As these forces have gathered momentum, so has the MySpace juggernaut and the vast community of independent music artists and fans to which it is home. Perhaps inevitably, and certainly logically, MySpace recently announced it will be partnering with Snocap to allow bands to sell music, with MySpace as the clearinghouse pocketing an as yet undetermined piece of each transaction. MySpace music sales are said to be coming by year end. Though Snocap offers Windows Media DRM on other platforms, it appears music sold on MySpace will involve more flexible, non-copy protected MP3s.
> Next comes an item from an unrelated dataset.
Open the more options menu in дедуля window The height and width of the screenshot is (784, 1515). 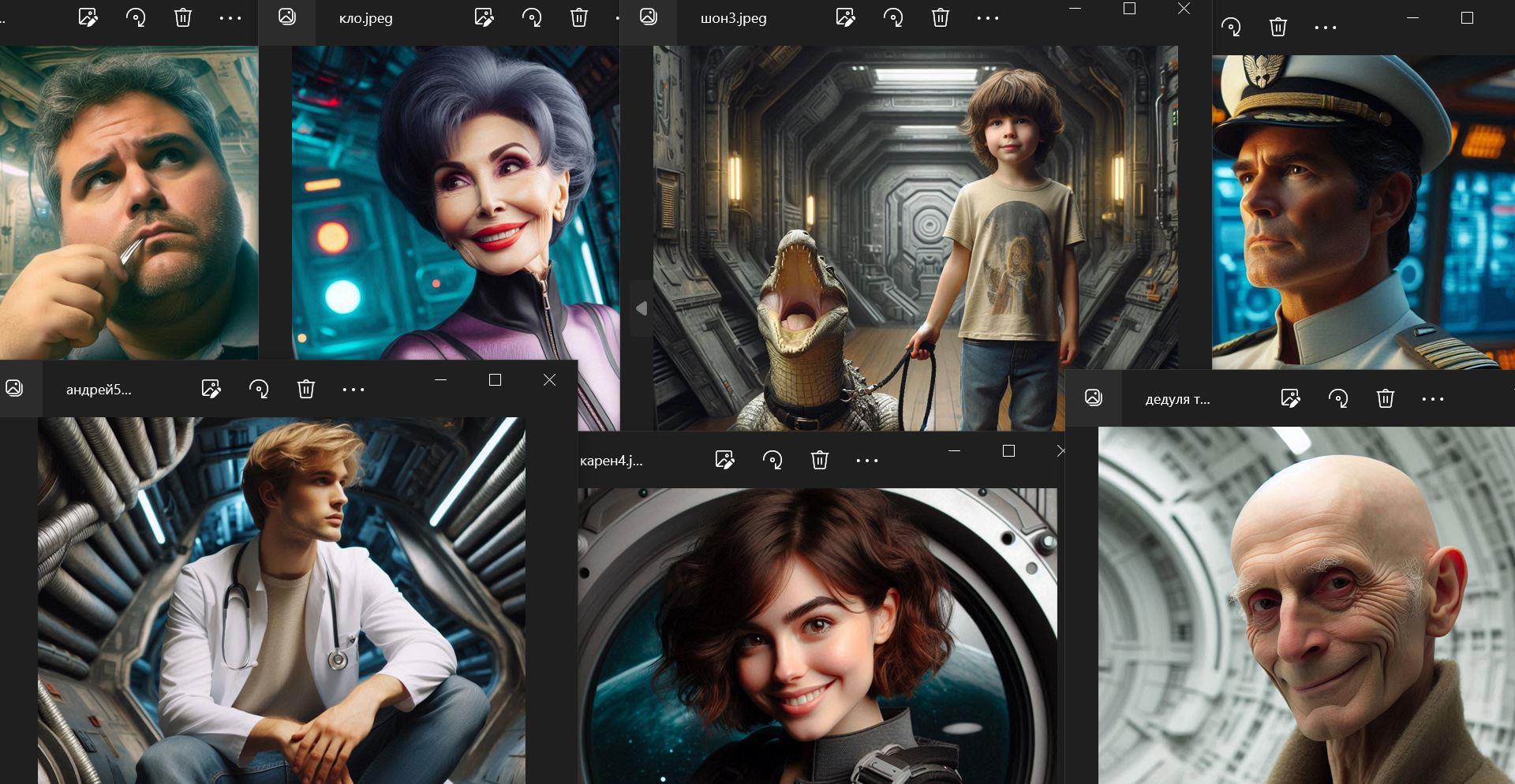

What I haven't seen a word about yet though is licensing. What sort licensing options will be presented to the 3 million-plus bands who might use the MySpace-Snocap service? The easy and logical thing would be to integrate Creative Commons — as, for example, GarageBand did some time ago. While it remains to be seen exactly how this will play out, it's a safe bet (given the mostly indie makeup of the MySpace music universe) that some form of more liberal, user-friendly license will accompany much of the music to be sold. If this indeed turns out to be the case, MySpace is poised to convert the relative trickle of nontraditionally licensed music available on the market today into a flood, and become (to once again borrow Doc Searls' excellent phrase) the invention that mothers necessity as far as listener licensing demand goes. MySpace has the opportunity to become the first centralized, successful marketplace for liberally licensed music, which then begs the question: given the choice, won't people prefer to buy music they like that also gives them greater (or at least more convenient and legal) flexibility as to sharing, place shifting, and reuse? And if that's true, what's the realistic remaining shelf life of traditionally licensed music? Suffice to say, it'll be interesting to see how MySpace's entry into the online music world affects the economics of music licensing. Given the sheer MySpace numbers, coupled with community dynamics reminiscent of those of Napster in its heyday, the impact could be profound. (I realize one can already buy Creative Commons or other alternatively licensed music on iTunes, which undeniably is a centralized, successful music marketplace. But unlike what I think is likely to happen with MySpace, the majority of iTunes offerings are offered subject to conventional copyright. iTunes also as yet offers no ability to search or filter with licensing considerations in mind; you have to find the artists elsewhere and then find them on iTunes. It also lacks the kind of community recommendation power that MySpace packs, and of course the files are subject to Apple's DRM.)
In the meantime, Creative Commons music continues to break new ground with or without MySpace: witness the concert to take place later today in Second Life.